Please repeat the records exactly from their first line, finishing at the line containing "Given: Click the 机械臂Demo scene label" and including it.
[Listed records Boundary: Start]
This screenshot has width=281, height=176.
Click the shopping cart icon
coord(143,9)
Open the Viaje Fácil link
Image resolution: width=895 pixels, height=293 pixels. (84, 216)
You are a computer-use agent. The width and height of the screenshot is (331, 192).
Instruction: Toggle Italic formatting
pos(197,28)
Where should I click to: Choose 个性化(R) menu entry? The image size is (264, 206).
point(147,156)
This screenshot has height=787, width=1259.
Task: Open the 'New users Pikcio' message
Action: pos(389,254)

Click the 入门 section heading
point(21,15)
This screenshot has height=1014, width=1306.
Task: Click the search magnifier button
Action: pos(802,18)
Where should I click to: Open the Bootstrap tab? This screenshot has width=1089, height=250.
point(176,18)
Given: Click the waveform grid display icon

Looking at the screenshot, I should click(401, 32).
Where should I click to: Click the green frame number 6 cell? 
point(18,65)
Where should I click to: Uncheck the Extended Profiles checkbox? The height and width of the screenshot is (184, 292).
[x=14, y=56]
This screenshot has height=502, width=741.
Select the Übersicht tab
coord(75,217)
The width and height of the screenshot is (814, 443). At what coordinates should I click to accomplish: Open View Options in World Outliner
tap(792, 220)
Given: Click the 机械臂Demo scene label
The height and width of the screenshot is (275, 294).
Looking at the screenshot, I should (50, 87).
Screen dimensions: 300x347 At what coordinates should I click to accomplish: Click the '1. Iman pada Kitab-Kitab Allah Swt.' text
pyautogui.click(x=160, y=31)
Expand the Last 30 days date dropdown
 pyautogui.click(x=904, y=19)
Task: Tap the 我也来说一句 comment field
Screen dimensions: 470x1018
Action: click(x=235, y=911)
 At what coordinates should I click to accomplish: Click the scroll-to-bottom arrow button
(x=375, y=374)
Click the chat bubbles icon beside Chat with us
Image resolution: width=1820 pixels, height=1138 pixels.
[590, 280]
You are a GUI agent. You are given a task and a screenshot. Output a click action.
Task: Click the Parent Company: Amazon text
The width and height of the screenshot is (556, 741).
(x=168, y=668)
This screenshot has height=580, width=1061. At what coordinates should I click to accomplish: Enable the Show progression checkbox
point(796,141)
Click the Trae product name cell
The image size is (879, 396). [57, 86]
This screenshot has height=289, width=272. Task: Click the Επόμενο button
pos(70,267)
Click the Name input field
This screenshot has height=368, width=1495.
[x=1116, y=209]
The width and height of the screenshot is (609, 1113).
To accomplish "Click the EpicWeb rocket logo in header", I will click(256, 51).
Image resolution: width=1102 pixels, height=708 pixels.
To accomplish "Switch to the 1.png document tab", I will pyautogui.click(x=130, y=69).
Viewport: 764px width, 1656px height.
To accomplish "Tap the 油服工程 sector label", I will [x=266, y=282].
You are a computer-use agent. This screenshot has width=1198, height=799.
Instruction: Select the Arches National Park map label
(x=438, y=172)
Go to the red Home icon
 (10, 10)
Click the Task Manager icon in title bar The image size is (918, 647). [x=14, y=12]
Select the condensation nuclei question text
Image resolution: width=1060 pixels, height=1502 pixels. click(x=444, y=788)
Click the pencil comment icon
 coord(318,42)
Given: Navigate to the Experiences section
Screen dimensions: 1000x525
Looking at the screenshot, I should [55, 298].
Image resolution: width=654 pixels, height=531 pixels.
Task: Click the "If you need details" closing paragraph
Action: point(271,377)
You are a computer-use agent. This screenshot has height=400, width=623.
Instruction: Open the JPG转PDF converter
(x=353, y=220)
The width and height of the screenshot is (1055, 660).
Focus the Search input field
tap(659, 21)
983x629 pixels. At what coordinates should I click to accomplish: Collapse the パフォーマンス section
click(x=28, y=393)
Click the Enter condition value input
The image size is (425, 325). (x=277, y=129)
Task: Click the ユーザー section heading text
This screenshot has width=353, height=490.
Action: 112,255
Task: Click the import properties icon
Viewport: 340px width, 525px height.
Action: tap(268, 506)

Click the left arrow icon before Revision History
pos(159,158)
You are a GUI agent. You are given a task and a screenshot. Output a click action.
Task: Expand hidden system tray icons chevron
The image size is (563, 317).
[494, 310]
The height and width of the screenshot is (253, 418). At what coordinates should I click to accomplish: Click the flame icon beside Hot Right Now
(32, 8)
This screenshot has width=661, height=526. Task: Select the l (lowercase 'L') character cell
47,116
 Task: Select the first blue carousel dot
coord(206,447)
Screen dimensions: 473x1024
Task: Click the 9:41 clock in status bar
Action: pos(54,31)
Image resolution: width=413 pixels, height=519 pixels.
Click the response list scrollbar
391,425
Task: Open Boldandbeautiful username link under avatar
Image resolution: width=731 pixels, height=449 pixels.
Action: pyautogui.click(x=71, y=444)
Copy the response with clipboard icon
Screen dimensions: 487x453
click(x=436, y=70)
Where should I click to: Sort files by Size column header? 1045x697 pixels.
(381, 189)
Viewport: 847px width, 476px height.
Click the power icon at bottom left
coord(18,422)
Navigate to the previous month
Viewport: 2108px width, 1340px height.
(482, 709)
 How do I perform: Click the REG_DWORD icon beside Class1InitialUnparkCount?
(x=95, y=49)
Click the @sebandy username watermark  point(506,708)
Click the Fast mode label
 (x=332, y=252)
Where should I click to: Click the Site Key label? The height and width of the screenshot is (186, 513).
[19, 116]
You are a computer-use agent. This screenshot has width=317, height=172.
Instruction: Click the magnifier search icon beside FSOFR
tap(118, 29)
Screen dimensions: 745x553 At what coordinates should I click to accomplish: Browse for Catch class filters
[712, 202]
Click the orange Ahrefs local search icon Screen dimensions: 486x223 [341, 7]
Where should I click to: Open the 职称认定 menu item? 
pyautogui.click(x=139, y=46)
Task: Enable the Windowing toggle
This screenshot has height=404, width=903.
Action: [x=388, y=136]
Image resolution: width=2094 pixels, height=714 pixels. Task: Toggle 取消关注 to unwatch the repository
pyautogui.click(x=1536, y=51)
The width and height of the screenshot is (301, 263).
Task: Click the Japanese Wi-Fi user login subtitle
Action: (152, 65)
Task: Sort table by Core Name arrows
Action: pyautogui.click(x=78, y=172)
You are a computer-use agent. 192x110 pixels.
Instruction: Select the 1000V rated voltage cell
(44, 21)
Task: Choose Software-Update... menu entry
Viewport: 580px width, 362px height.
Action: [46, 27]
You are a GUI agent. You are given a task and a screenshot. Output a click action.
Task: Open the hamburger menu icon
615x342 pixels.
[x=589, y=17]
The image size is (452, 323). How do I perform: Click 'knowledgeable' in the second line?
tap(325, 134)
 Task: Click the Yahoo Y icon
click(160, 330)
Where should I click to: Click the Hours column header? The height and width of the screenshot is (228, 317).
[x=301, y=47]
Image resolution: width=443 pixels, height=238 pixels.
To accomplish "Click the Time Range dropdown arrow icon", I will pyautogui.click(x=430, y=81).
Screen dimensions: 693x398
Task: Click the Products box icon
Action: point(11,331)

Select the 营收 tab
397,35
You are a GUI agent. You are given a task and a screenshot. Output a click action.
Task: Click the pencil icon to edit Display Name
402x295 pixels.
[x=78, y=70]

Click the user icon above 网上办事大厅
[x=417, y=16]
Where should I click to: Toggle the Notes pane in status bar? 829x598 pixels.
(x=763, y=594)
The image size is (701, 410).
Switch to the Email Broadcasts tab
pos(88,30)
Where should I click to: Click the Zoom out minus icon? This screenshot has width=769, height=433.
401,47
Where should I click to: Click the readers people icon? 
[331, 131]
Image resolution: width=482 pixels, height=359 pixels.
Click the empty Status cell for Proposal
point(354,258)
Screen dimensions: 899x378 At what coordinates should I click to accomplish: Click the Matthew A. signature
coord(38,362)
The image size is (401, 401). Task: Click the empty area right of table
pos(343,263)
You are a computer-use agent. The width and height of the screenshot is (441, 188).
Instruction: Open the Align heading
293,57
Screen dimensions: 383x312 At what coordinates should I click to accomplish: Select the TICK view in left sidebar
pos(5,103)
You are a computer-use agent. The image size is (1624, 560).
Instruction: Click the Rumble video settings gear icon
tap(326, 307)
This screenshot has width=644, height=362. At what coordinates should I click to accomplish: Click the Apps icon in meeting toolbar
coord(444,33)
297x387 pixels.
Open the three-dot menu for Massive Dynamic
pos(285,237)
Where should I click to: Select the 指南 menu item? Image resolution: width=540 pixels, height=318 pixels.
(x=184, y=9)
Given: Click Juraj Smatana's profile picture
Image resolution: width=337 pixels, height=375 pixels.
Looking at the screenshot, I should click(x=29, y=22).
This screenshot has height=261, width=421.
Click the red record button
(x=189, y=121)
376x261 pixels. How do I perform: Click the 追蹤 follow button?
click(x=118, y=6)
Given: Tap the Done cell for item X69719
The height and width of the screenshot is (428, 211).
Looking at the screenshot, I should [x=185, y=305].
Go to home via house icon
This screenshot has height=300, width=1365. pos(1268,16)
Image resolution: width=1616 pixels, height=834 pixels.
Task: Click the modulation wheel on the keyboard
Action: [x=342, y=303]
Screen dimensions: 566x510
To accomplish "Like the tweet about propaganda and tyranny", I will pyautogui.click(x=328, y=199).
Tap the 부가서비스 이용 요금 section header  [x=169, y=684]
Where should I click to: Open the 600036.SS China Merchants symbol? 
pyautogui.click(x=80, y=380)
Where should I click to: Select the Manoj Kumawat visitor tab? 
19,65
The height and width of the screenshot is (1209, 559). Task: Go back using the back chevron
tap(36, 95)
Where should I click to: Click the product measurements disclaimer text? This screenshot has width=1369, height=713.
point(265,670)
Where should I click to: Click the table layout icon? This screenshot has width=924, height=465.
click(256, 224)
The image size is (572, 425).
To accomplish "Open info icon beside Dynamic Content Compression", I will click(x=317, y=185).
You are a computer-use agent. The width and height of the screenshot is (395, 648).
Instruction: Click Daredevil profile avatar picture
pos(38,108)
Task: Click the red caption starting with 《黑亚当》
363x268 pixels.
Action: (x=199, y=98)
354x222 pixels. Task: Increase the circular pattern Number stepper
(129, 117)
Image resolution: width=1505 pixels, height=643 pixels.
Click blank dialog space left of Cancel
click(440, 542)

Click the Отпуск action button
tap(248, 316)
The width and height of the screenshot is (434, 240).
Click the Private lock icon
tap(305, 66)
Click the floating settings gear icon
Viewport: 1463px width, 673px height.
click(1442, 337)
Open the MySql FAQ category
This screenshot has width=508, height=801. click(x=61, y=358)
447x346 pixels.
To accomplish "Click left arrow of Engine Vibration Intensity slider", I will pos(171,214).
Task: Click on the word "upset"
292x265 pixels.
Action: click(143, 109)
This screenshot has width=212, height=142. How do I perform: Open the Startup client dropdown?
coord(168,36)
[Listed records Boundary: End]
▶ [Answer for the task]:
This screenshot has width=281, height=176.
Click the shopping cart icon
coord(143,9)
Open the Viaje Fácil link
Image resolution: width=895 pixels, height=293 pixels. (84, 216)
You are a computer-use agent. The width and height of the screenshot is (331, 192).
Instruction: Toggle Italic formatting
pos(197,28)
Where should I click to: Choose 个性化(R) menu entry? The image size is (264, 206).
point(147,156)
This screenshot has height=787, width=1259.
Task: Open the 'New users Pikcio' message
Action: pos(389,254)

Click the 入门 section heading
point(21,15)
This screenshot has height=1014, width=1306.
Task: Click the search magnifier button
Action: pos(802,18)
Where should I click to: Open the Bootstrap tab? This screenshot has width=1089, height=250.
point(176,18)
Given: Click the waveform grid display icon

Looking at the screenshot, I should click(401, 32).
Where should I click to: Click the green frame number 6 cell? 
point(18,65)
Where should I click to: Uncheck the Extended Profiles checkbox? The height and width of the screenshot is (184, 292).
[x=14, y=56]
This screenshot has height=502, width=741.
Select the Übersicht tab
coord(75,217)
The width and height of the screenshot is (814, 443). At what coordinates should I click to accomplish: Open View Options in World Outliner
tap(792, 220)
Given: Click the 机械臂Demo scene label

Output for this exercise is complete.